- Required task A:
Answer these questions using the article on Ngozi Okonjo-Iweala:
(i) About how many West African journalists was she speaking to at the 2010 IMF/World Bank meeting?
(ii) From which cabinet did she make a vexed exit?
(iii) Which administration has she been called back to join?
- Required task B:
For each statement, say whether it agrees with the article on Ngozi Okonjo-Iweala, and quote the words that decide it:
(i) She answered every question the journalists put to her about the banking sector.
(ii) A business newspaper in Ghana and Cameroon raised the question of why the Nigerian government let her remain in Washington.
(iii) Due diligence is described as her forte.

====== Document ======

Ngozi Okonjo-Iweala will resume this week as Nigeria’s Minister of Finance! Come September, Ngozi Okonjo-Iweala will be guest to the World Bank once again. It would be a home coming for someone who just vacated office one month ago. It will be another way of explaining the value of quality in human development. This kind of move is strictly reserved for people whose work could speak volumes, even when there are no benevolent spirits around them. 

Ngozi Okonjo-Iweala will resume this week as Nigeria’s Minister of Finance! Come September, Ngozi Okonjo-Iweala will be guest to the World Bank once again. It would be a home coming for someone who just vacated office one month ago. It will be another way of explaining the value of quality in human development. This kind of move is strictly reserved for people whose work could speak volumes, even when there are no benevolent spirits around them.   When Okonjo-Iweala was speaking to about 20 West African journalists at the 2010 IMF/World Bank meeting in her office, she was all hopes and anticipations that the economy of the sub-region will soon bounce back to global reckoning if leadership issues will be appropriately addressed. She spoke particularly about human capital development and due-process, as well as the nagging issue of poor leadership.
But like a diplomat , she refused to answer some questions which were purely directed to the poor state of the Nigerian economy , especially the banking sector. Her reasons were obvious; she is not given to cheap criticisms. She believes that governments should know the right things to do at the right time. At the end of that interaction, most African journalists started raising the question as to why the Nigerian government must allow such a talent to remain in Washington. This question was posed by a business newspaper in Ghana and Cameroon few days after the meeting. I cannot tell if the Nigerian government read it.
Her vexed exit from the Obasanjo cabinet at the wee hours of that administration was an epic crisis that many could not imagine. Whatever happened between her and the operators of that political power house may have been settled because a disfavoured masquerade does not appear twice in a market square. Okonjo-Iweala has the goodwill of the Nigerian people and government and would always get the floor wherever Nigerians are involved.
The reason is that she had put in place a lexicon that attempted to create conducive operating environment and good governance platforms that would be the envy of any discerning government. Among all the ministers that had ruled this country in the last fifteen years, she is the only one that has been called back to join the Jonathan administration. This is an opportunity to recreate the stuff that made the country a new emerging economy in the last five years. The lack of continuity which took her out of government is part of the issues he had been addressing at the level of international institutions especially in her activities with the Asian nations.
The issue of due diligence is her forte and one wonders if such an advantage could be anything to behold considering the new and intimidating  powers of the members of the National Assembly and the state governors since the Yar’ A’dua/Jonathan era. While she was here, limitations to what she could do revolved around the presidency and not the senate or a kangaroo clubs formed by state governors. That was why whenever she made her postulations everybody listened. Her due diligence efforts were so effective, so much so that ministers and parastatals were very cautious of how they go about matters relating to finance. The National Assembly really did not build up a lot of concurrent costs in their bills during her first time.

====== Data provided ======

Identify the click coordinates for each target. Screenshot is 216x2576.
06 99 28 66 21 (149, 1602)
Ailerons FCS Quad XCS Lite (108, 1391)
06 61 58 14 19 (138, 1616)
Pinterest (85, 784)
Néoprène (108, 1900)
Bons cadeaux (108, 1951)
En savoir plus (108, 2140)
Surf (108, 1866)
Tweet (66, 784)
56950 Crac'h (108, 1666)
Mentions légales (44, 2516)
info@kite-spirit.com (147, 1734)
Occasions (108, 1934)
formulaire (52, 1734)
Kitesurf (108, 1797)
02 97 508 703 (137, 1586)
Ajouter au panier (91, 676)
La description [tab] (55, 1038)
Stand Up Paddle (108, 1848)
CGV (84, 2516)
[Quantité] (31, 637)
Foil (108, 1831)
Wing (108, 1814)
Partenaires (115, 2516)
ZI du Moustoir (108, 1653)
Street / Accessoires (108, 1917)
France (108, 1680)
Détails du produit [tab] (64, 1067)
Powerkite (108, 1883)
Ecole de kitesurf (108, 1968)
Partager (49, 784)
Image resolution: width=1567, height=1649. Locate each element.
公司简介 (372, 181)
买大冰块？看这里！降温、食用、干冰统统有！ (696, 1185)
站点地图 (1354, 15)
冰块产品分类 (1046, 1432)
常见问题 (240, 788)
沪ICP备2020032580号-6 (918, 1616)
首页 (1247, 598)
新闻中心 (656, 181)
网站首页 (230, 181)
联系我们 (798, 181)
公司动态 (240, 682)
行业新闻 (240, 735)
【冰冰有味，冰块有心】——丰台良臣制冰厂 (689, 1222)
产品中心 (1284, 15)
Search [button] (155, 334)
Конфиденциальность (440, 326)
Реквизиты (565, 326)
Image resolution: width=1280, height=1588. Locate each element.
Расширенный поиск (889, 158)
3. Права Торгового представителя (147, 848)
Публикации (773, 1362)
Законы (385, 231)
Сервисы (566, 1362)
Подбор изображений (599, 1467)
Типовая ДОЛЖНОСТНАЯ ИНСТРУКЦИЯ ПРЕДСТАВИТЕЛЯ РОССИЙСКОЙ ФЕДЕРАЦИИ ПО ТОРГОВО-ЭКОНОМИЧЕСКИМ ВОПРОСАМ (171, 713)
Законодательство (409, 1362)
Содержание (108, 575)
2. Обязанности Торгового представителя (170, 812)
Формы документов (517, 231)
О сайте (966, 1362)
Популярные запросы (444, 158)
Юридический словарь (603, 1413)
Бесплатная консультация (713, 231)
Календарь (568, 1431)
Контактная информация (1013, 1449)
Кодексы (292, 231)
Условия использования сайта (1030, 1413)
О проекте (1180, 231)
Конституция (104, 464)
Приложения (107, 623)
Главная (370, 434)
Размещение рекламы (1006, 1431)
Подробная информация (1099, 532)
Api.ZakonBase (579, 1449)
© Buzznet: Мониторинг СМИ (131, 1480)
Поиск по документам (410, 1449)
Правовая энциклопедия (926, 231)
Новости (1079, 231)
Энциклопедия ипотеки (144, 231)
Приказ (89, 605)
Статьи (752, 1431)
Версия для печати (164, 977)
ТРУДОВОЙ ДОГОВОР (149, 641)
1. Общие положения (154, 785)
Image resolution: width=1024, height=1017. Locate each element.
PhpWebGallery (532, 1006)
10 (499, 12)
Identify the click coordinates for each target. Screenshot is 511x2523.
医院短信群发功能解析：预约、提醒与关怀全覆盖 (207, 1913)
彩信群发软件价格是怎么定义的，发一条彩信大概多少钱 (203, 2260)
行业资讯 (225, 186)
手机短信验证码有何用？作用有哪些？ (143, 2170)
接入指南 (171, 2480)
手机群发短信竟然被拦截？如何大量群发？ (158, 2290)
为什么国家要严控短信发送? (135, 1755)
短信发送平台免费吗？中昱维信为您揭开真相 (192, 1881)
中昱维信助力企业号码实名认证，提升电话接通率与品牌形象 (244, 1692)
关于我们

======

- Finished answer A:
(i) About 20
(ii) The Obasanjo cabinet
(iii) The Jonathan administration

- Finished answer B:
(i) No: "she refused to answer some questions"
(ii) Yes: "This question was posed by a business newspaper in Ghana and Cameroon few days after the meeting."
(iii) Yes: "The issue of due diligence is her forte"